Stacy Stuewe, a TCC Northeast English faculty member with a long record of successful service learning projects, praises their benefits. “I have seen students become so engaged in their work when they do service learning,” she said. “Sometimes they spend much more time on an assignment than they expected just because they find it meaningful. It seems as if students have a purpose — not just to complete an assignment, but for another purpose — it really helps to get them engaged.”

It’s not only the students, but also the organizations who benefit. Nancy Blinn, executive director of the nonprofit Dental Health Arlington, said that while the dental hygiene and dental assisting students coming to her clinic provide a needed staffing boost, they bring so much more. “We love having them because their enthusiasm is so infectious,” she said. “I love the fact that they’re willing to work and work hard. They’ll do anything we ask of them. They always have such a great presence when they come here. And it’s also kind of a unique opportunity for them to get the feel of what it’s like to work in a dental office.”

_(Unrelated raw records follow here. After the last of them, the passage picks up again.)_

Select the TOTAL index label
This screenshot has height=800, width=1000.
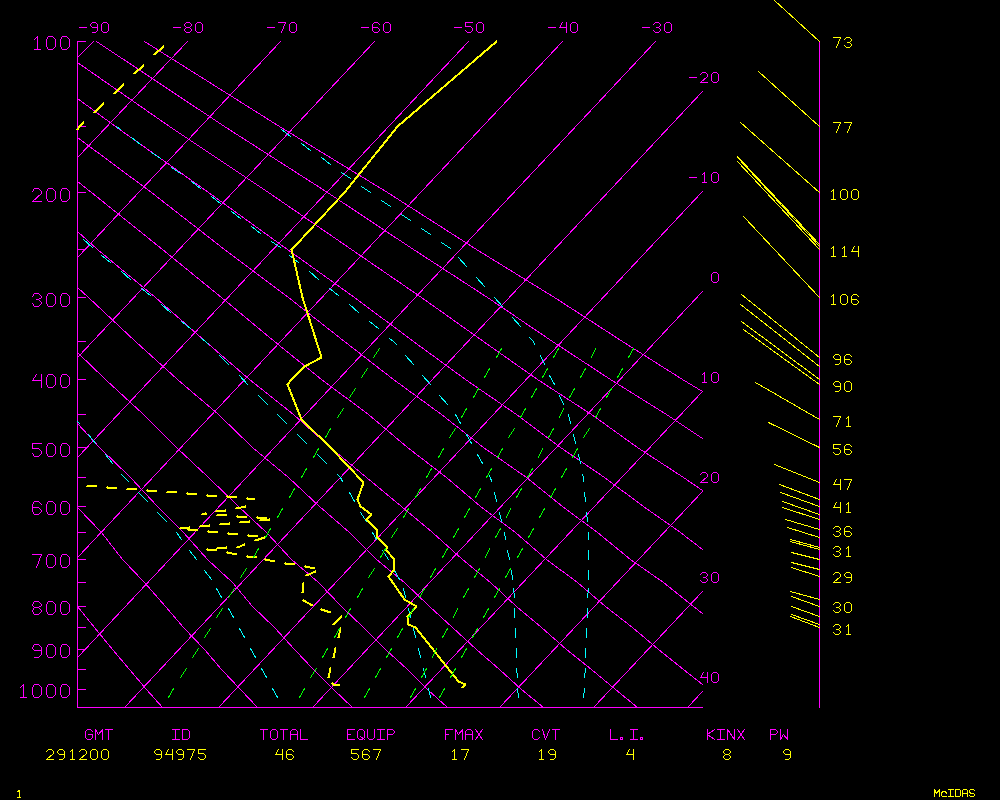click(x=284, y=735)
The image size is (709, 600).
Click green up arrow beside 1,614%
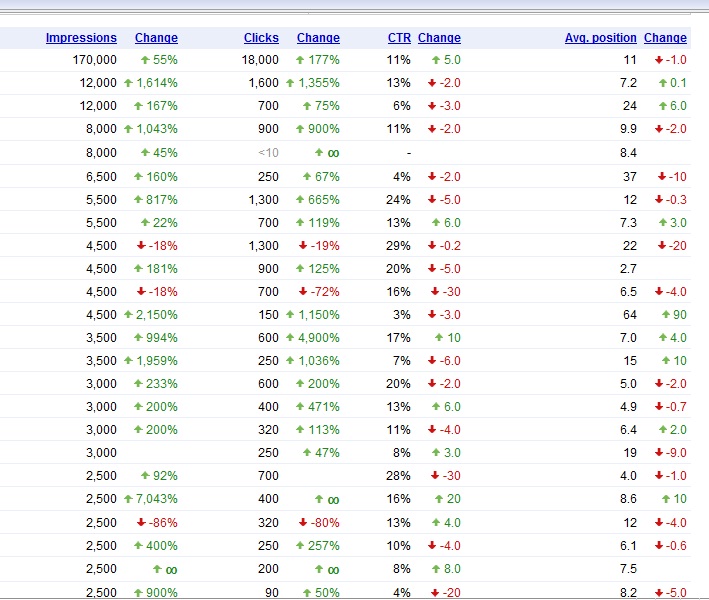point(128,83)
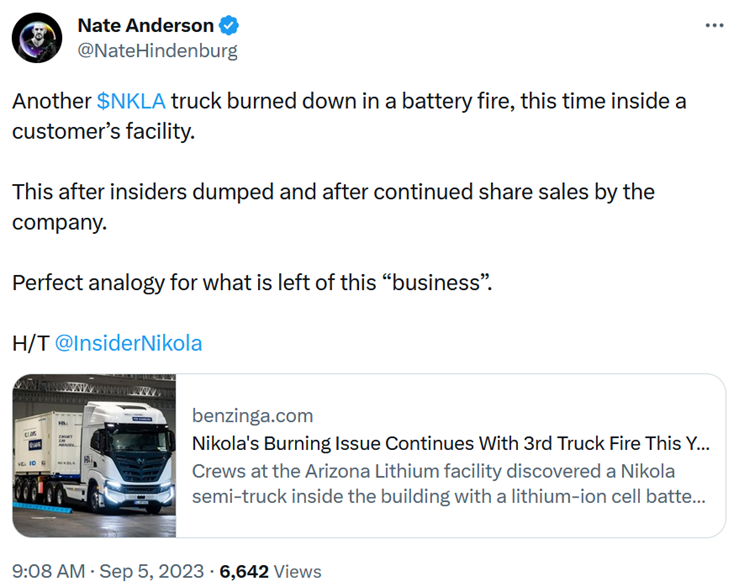Click the benzinga.com source label

tap(253, 415)
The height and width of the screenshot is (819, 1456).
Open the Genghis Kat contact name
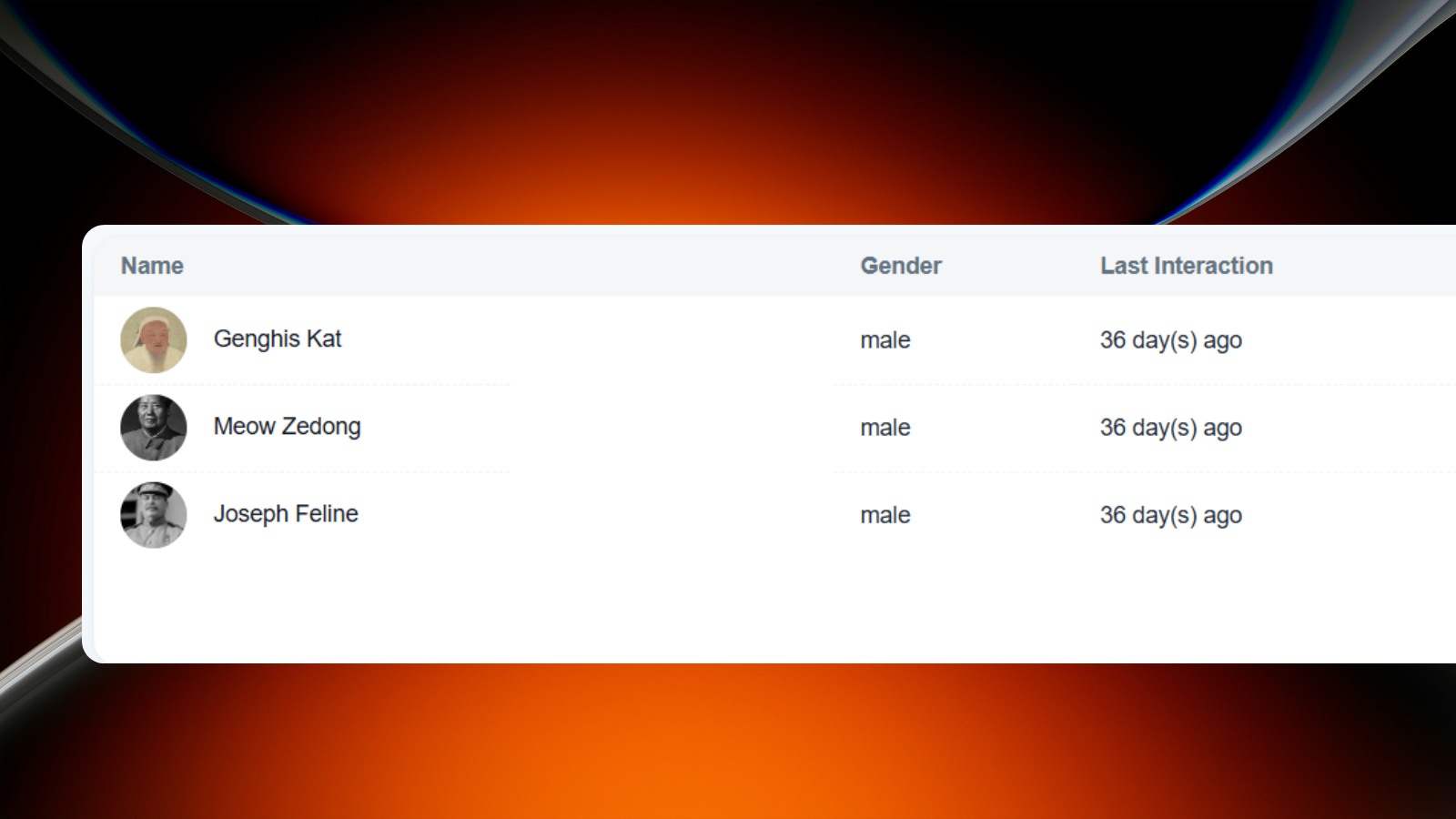277,339
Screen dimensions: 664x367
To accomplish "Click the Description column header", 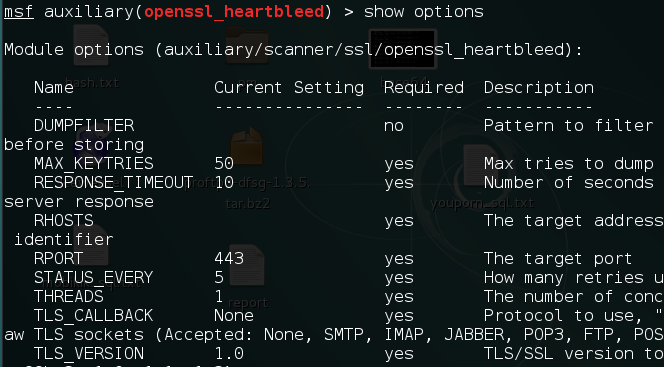I will pos(539,88).

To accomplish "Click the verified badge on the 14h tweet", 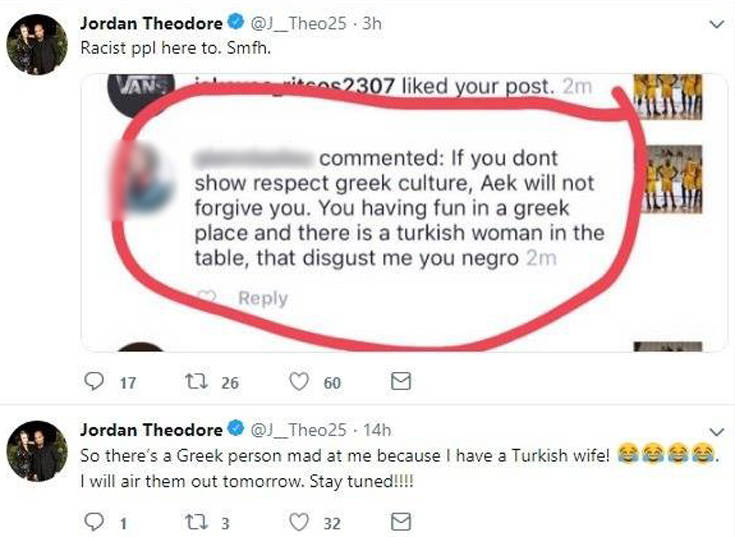I will pos(236,428).
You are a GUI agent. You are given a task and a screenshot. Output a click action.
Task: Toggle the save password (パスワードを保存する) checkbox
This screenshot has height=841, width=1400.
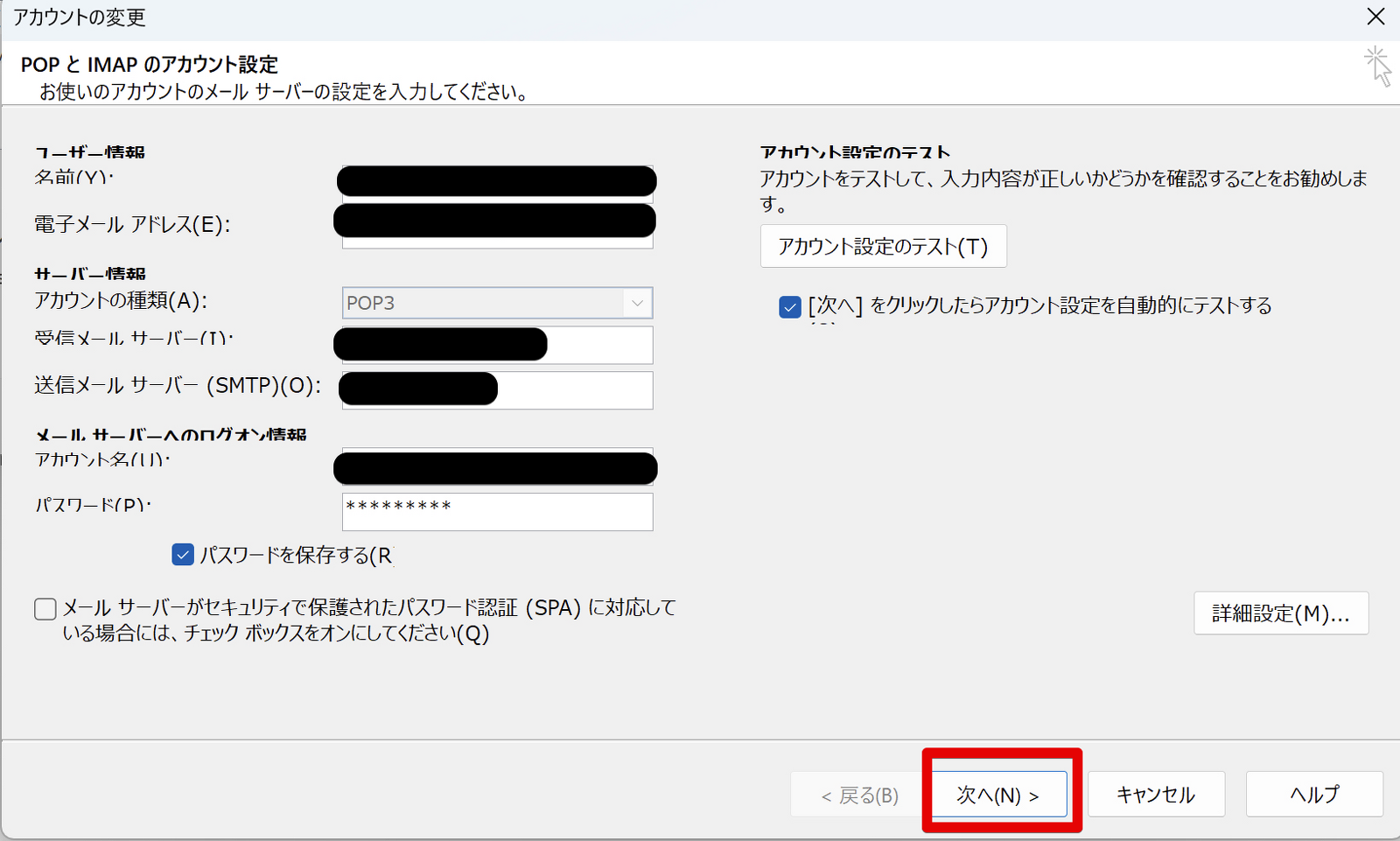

Person getting dental work

Blinn is able to see both sides of the coin. A graduate of the TCC Dental Hygiene Program, she recalls her own volunteer service. “A lot of it was the whole sense of enjoying people and helping them — the ‘feel goods,’” she said. “But it also helped me hone my clinical procedures skills and feel more comfortable. It’s a good way to get one’s feet wet.”

For Sierra Collins, it’s been more like total immersion. As a dental assistant student, her experience on campus had been limited to dummy procedures on classmates. But at Blinn’s clinic, she said, “The big difference was having real patients in your chair. This was the real deal, going in and making sure everything was pristine and putting all that training into a real-life situation.”

Service learning and public service can easily co-exist. Many TCC campuses have in-house projects such as food pantries at which all students, including those in the early college high schools, can lend a hand, but opportunities for service learning are also there. A good example is TCC Northwest’s Community Food Market, where marketing students work on ways to let the local community know when and where the food is available, logistic and supply chain students determine the best ways to make the operation efficient and those from the entrepreneurship program obtain patron feedback and offer planning support. Horticulture students have pitched in by creating a composting space to deposit inedible food.

food pantry volunteersBut student volunteering is not tied to a curriculum. TCC Southeast has a long association with Habitat for Humanity and the Arlington Life Shelter. TCC South accounting students help people with their income tax returns in the Family Empowerment Center and kinesiology students collect shoes for the national Soles4Souls program. And the Texas Student Nurses Association members at TCC Trinity River volunteer at the Prostate Screening at the Moncrief Cancer Center.

Prostate screening? Really???

“No, no, no,” laughed Jessica Cox, faculty sponsor. “It’s not what you might think. Remember, these are students, and their roles are limited to things like welcoming patients, taking their information, escorting them to treatment rooms and helping get the rooms ready for the next patient.”

Just goes to show that student volunteerism at TCC knows no limits — almost.